Work request
From the records below, output exactly the lines running from the line containing "Where should I click to: Open" through the line containing "Given: Open the Dev Projects bookmarks folder", and no others.

Data under study
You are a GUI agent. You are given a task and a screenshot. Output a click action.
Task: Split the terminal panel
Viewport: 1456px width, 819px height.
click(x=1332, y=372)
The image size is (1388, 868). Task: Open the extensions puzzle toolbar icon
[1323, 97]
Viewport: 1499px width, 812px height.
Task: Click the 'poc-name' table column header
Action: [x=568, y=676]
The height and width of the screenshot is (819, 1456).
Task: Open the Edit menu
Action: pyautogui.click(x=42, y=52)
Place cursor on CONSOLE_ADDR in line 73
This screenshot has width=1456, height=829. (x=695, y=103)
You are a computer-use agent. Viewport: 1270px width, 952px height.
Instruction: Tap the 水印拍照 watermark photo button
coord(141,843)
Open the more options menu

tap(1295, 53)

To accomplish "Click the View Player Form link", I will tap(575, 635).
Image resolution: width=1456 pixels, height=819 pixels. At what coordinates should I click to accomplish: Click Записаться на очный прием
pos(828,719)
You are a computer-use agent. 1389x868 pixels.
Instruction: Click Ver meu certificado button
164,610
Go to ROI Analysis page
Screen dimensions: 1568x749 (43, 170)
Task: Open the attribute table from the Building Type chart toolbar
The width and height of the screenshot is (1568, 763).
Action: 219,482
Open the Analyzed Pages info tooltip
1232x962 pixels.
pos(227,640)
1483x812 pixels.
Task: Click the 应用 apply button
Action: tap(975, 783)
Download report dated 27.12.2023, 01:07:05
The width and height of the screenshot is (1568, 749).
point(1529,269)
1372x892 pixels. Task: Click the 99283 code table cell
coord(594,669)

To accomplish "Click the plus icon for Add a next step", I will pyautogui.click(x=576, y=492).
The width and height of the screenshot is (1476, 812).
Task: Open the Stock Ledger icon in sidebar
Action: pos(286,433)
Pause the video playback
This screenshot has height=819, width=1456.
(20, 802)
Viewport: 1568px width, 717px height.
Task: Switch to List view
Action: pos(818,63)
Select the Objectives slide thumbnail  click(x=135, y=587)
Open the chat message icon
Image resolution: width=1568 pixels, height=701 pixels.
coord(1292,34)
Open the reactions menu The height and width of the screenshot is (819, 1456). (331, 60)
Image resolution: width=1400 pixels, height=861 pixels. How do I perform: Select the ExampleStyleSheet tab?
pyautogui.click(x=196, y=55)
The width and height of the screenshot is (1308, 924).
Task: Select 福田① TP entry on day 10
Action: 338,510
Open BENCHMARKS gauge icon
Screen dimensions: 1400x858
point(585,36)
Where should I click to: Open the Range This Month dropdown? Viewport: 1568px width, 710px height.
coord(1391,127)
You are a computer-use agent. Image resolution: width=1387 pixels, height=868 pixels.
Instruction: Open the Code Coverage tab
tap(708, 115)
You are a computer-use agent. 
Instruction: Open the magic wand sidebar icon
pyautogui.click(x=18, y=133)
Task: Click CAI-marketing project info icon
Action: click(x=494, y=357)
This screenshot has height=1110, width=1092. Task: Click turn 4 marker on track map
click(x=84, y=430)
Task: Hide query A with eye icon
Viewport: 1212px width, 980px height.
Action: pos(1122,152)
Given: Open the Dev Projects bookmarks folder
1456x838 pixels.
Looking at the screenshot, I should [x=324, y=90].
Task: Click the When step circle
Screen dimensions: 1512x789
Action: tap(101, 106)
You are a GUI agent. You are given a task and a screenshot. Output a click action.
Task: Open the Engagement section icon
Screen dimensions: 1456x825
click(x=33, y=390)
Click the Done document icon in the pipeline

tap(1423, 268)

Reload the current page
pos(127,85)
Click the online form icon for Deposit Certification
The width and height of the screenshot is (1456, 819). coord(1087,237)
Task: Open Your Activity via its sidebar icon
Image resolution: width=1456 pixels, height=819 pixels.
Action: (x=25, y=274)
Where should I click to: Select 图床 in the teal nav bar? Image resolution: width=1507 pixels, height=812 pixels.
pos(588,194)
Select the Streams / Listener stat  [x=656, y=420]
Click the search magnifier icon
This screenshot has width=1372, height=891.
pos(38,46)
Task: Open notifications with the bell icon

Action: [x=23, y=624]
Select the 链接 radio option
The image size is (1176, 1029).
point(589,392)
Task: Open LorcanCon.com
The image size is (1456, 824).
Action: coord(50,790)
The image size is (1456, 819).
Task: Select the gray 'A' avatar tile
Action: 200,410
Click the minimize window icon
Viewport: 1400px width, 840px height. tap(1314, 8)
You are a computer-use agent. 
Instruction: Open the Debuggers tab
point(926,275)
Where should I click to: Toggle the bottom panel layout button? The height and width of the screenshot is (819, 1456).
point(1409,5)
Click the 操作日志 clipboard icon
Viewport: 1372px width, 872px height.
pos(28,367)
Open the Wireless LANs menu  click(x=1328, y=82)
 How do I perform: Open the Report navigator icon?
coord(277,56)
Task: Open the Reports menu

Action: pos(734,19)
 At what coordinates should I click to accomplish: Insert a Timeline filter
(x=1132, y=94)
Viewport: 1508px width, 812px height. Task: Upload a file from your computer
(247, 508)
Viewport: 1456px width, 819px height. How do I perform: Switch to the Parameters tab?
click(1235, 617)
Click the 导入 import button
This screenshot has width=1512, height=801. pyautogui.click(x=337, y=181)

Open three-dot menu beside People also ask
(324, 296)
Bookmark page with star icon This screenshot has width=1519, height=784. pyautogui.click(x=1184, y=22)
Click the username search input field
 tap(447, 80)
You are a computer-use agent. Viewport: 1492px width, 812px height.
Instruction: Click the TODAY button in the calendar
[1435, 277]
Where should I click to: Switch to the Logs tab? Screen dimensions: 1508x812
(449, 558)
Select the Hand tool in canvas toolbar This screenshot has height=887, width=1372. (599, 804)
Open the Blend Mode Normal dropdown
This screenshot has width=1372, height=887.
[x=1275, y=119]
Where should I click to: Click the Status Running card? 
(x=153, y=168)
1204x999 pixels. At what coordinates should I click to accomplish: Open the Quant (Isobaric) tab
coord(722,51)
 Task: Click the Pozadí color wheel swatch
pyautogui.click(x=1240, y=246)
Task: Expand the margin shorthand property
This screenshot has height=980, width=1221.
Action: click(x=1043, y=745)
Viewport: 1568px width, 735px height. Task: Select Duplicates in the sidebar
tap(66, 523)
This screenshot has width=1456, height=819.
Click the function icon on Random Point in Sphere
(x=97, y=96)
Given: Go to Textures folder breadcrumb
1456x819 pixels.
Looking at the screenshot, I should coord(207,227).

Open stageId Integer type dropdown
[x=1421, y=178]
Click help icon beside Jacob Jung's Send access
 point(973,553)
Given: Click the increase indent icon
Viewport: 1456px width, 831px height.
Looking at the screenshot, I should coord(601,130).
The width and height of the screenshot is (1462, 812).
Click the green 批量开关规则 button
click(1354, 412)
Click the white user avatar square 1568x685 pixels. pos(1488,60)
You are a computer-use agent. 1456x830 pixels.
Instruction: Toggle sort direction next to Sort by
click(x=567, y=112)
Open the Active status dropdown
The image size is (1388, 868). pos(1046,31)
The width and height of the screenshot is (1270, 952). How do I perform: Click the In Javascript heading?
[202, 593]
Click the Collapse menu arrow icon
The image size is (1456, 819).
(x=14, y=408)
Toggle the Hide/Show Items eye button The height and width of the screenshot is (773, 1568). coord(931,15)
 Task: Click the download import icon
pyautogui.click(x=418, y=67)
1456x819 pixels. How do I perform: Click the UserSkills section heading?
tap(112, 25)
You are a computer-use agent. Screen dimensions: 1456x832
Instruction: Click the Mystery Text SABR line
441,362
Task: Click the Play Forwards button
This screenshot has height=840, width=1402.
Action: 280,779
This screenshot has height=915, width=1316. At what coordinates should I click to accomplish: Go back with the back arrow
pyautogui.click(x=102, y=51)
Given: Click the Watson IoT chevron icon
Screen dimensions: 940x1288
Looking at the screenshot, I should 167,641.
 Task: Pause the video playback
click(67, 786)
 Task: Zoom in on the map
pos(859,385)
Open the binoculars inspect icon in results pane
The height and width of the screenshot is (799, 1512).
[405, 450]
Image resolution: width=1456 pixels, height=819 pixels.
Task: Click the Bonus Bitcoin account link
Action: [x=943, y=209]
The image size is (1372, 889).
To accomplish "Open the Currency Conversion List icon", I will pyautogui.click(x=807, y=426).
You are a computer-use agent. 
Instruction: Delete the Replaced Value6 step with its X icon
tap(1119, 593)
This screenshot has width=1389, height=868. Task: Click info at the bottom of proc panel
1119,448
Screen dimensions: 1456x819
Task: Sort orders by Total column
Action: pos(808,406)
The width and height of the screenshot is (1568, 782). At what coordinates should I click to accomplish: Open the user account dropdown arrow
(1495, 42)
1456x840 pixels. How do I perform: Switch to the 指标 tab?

Your solution
Where should I click to: Open the Range This Month dropdown? Viewport: 1568px width, 710px height.
coord(1391,127)
You are a computer-use agent. Image resolution: width=1387 pixels, height=868 pixels.
Instruction: Open the Code Coverage tab
tap(708, 115)
You are a computer-use agent. 
Instruction: Open the magic wand sidebar icon
pyautogui.click(x=18, y=133)
Task: Click CAI-marketing project info icon
Action: click(x=494, y=357)
This screenshot has height=1110, width=1092. Task: Click turn 4 marker on track map
click(x=84, y=430)
Task: Hide query A with eye icon
Viewport: 1212px width, 980px height.
Action: pos(1122,152)
Given: Open the Dev Projects bookmarks folder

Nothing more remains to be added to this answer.